Awarded by the Center for the Study of Women in Society, the Jane Grant Fellowship includes a $12,000 stipend, tuition remission and insurance for the 2014-15 academic year.
In addition, Wilde received a Sherwood Research/Travel Award from the Department of English to attend the 2014 Project Narrative Summer Institute at the Ohio State University, where she plans to workshop part of her dissertation. Wilde also was offered a 2014-15 Oregon Humanities Dissertation Fellowship but declined the honor in order to accept the Jane Grant Fellowship.
Wilde says her research approach is unusual for an English dissertation.
“Unlike traditional humanities research, half of my project is based on ethnographic fieldwork I conducted in Philadelphia and Minneapolis in communities where bisexual and fan identities overlap,” Wilde said. “My goal is to challenge the dearth of research on bisexuality in humanities and some social sciences and to demonstrate the untapped potential of bisexuality studies across academic fields.”
Wilde’s dissertation project, “Speculative Fictions, Bisexual Lives: Changing Frameworks of Sexual Desire,” combines methodologies from literary studies, queer cultural studies, and folklore to study bisexual representation in non-realistic or “speculative” literature and television, and to study the overlaps among some bisexual and fan communities.

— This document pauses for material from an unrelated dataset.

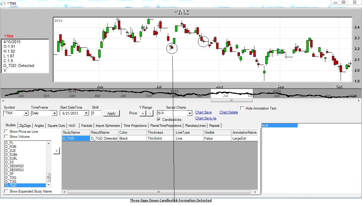The width and height of the screenshot is (362, 206).
Task: Click the timeline left scroll arrow
Action: click(x=3, y=101)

“Imagining alternatives to ‘normal’ human life is what speculative fiction does best,” Wilde said. “That makes it an ideal site for exploring marginalized sexual representation and identity.”
The project includes critical analysis of dissident sexuality in 1960s-1970s speculative literature, archival research of a 1980s bisexual fanzine, cultural analysis of contemporary genre television shows, and ethnographic research with bisexually identified speculative fiction fans.
Wilde’s research suggests that the “both-and” logic upon which bisexuality is structured may provide a key to reframing categories of sexual knowledge that depend on “either-or” to understand the sexuality and gender of another. As part of her project, Wilde theorizes “dimensional sexuality” as a hermeneutic method and social science research model that may contribute broadly to humanistic inquiry across the academy.
“I’m trying to intervene in interpretive practices and theoretical assumptions that may contribute to binary gender and sexual norms,” Wilde said. “In short, I want to fundamentally change the logic we use to organize dominant categories of sexual knowledge.”
An article describing Wilde’s theory, “Dimensional sexuality: Exploring new frameworks for bisexual desires,” has recently been accepted for publication by the British journal Sexual and Relationship Therapy. A peer reviewer for the journal called the article “very absorbing and a significant contribution to theorising bisexualities.”
Among other honors, Wilde received the 2013 John R. Moore Scholarship, presented to a student who excels in contributions to the lesbian, gay, bisexual, transgender, and queer community at the University of Oregon, and the 2013 Miller Family Scholarship, presented to an outstanding student in Women’s and Gender Studies. She also was awarded the 2012 Norman Brown Graduate Fellowship, presented by the College of Arts and Sciences for academic merit and potential for academic contributions.